Possible UPSC Questions
- Mains (GS-III – Economy): Examine why corn, ethanol, soyabean and dairy constitute India’s “red lines” in its bilateral trade talks with the United States.
- Mains (GS-III – Agriculture): Discuss the economic and regulatory arguments for and against allowing genetically-modified (GM) maize and soyabean imports into India.
- Prelims: Arrange the following products in descending order of India’s current basic customs duty: (a) Butter, (b) Milk powder, (c) Cheese.
- Essay/GS-II: “Strategic trade-offs are inevitable in free-trade negotiations.” Comment with reference to India-U.S. trade talks (2024-25).
Quick Outline of Key Facts
Item | U.S. Interest | India’s Present Policy | Why It’s a Red Line |
Corn (maize) | Large GM-maize surplus; wants lower duty/quota for ethanol feedstock | 15 % tariff up to 0.5 MT, 50 % beyond; GM imports banned | Protect Bihar-MP farmers; sugar sector wary of feedstock shift |
Ethanol | World’s top exporter; seeks access to India’s 9.6 BL fuel-ethanol market | Industrial-use imports only (actual-user licence); no fuel use | Undermines self-reliance & farmer-linked EBP programme |
Soyabean / DOC | GM soya dominant in U.S.; wants bean & cake access | GM oil allowed, but GM bean & cake banned | Safeguard 13 M ha soya belt (MP-Mah-Raj); GM feed concerns |
Dairy | Tariff & SPS barriers limit U.S. presence | 30 % cheese, 40 % butter, 60 % milk powder; religious SPS clause | Cooperative sector & cultural sensitivity; strategic leverage |
U.S. corn output 378 MT vs India’s 42 MT; 94 % U.S. area under GM corn.- India’s feedstock mix for EBP: maize 46 %, cane juice/molasses 32 %, surplus rice 22 %.
- 96 % U.S. soyabean acreage is GM; Indian yield barely 0.9 t/ha vs 3.4 t/ha in U.S.
- India’s dairy import tariff wall + “vegetarian feed” sanitary rule effectively bar U.S. exports.
Summary
As New Delhi and Washington edge towards a “very big” bilateral trade deal, the United States is pressing for market access in four farm segments—corn, ethanol, soyabean and dairy—while India calls these sectors non-negotiable “red lines”.
Corn (Maize): The U.S., the world’s largest maize exporter, wants India to relax its 15–50 % tariff structure and GM restrictions so that American GM corn can feed India’s fast-growing ethanol distilleries.

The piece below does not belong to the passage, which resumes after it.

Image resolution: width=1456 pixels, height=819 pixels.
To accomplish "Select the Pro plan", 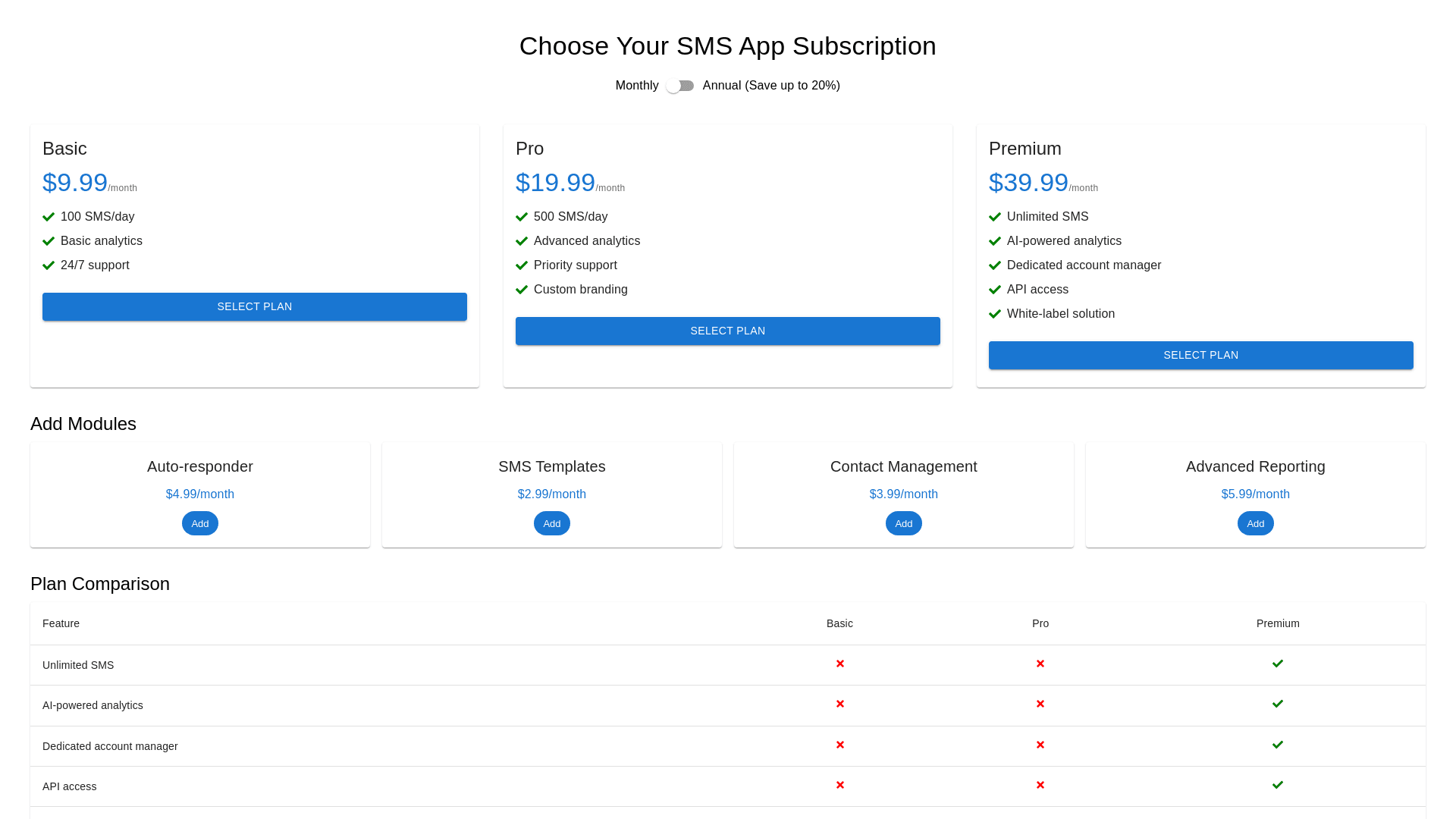I will 728,331.
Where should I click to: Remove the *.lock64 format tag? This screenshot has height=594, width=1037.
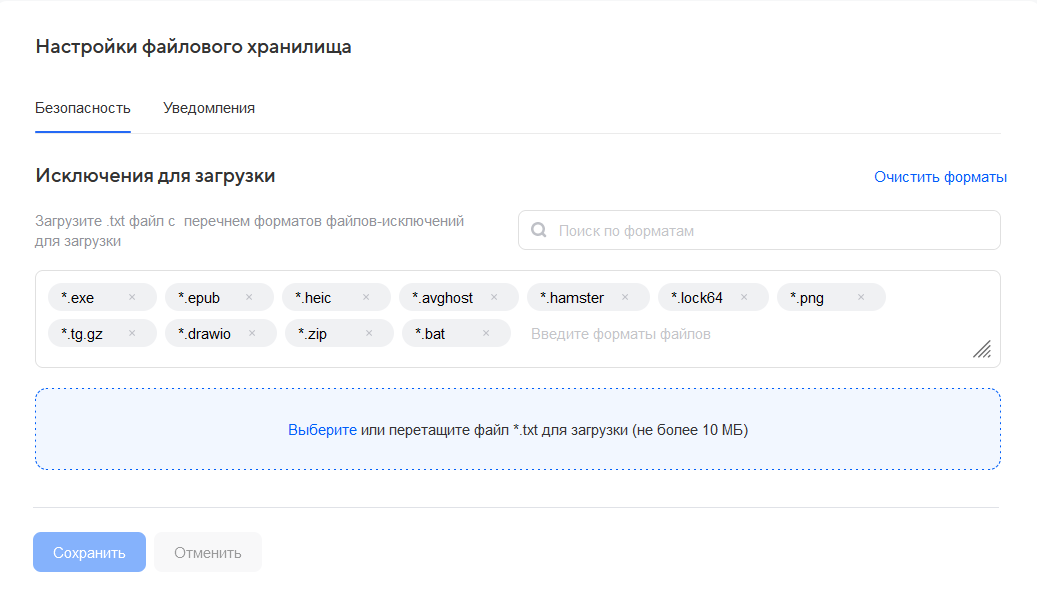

A proposal to import GM maize solely for fuel-ethanol production (preventing entry into food/feed chains) faces pushback from sugar mills fearful of losing share in the Ethanol-Blended-Petrol (EBP) programme and from maize-growing states such as Bihar.
Ethanol: Despite having supplied US $441 million worth of industrial ethanol to India in 2024, Washington seeks access to the far larger fuel-ethanol segment (projected demand 9.65 billion litres in 2025). New Delhi, however, views open fuel-ethanol imports as antithetical to the EBP’s twin goals—cutting crude-oil dependence and assuring a market for domestic cane and grain surpluses.
Soyabean & DOC: GM soy dominates U.S. and Brazilian exports, but India bars GM bean and de-oiled cake, permitting only oil. A NITI Aayog discussion paper floated importing GM beans strictly for crushing and re-exporting the protein-rich cake, yet political risks are high: about 13 M ha of soy farmers—mainly in Madhya Pradesh, Maharashtra and Rajasthan—already face low prices under MSP.
Dairy: With tariffs of 30–60 % and a sanitary clause requiring milk from “vegetarian-fed” cattle, India virtually shuts out U.S. dairy. Given the cooperative dominance of India’s dairy economy and deep cultural sensitivities, New Delhi is unlikely to concede here—although Washington may use dairy to bargain for concessions elsewhere.
These red lines thus blend economic calculus (farmer livelihoods, rural incomes, energy self-sufficiency) with regulatory concerns (GM biosafety, SPS norms) and political economy (state elections, sugar/soy lobbies). Any compromise could reshape India’s agri-value chains and biofuel strategy, but crossing them might erode rural support and food-feed security. Consequently, agriculture remains the toughest chapter in the emerging India-U.S. trade architecture.
Significance to the UPSC Exam
- Illustrates the intersection of trade policy, biotechnology regulation, and energy security—relevant to GS-III (Economy/Agriculture, Environment), GS-II (IR) and Essay.
- Provides empirical data and policy arguments for questions on GM crops, ethanol blending, cooperative federalism in trade negotiations, and the political economy of tariffs.
- Offers a live case study on how strategic partnerships confront domestic political constraints—useful for analysing India-U.S. relations, Atmanirbhar Bharat objectives, and WTO-compliant SPS/TBT measures.